A dynamic scheduling method based on event-triggered dynamic task scheduling (EDS) proposed to get the optimal services times for cloud manufacturing systems. A case study of numerical control machines has been considered to prove the effectiveness of the proposed methodology. [31]. Furthermore, generic mediator architecture for effective coordination and task planning in a Distributed Manufacturing Environment (DME) were developed [32]. Moreover, a review has been presented on the articles related to game theory and optimization methods for several applications of problems. Furthermore, there was a classification into various categories where game theory is useful for increasing the effectiveness of optimization; optimization methods are useful for solving the game theory problems; and a combination of game theory and optimization also may be useful for efficient solving of other classes of problems.

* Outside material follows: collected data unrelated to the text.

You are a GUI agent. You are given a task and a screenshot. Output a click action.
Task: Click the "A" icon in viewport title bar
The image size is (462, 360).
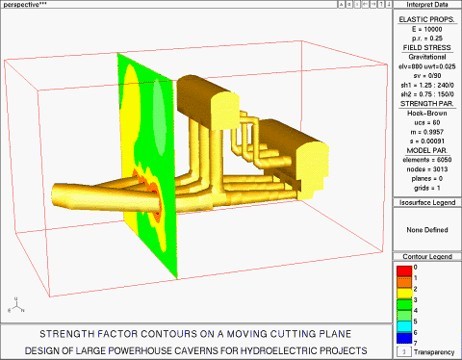[x=341, y=5]
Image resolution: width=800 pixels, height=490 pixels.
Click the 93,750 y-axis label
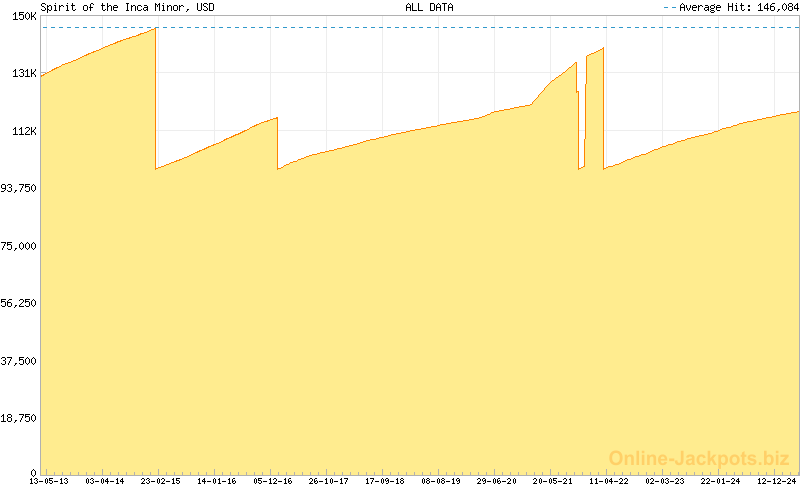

The proposed classification was based on four criteria: mainly based on nature of optimization (classic or modern), based on the number of objectives (single or multi), and based on the type of game theory [33]. Subsequently, the reduction of maximum completion time, tardiness, and production cost along with the optimal schedule are generated with the help of GA integrated with Gantt chart (GC) methodology for DMS. A case study of manufacturing scenario with six jobs and twelve machines considered and solved with the proposed GA-GC method [34]. Likewise, resource, management and part agents are considered in a multi-agent-based system to make decisions in a timely manner with proper co-ordination to generate optimal process plans in a distributed scheduling environment [35].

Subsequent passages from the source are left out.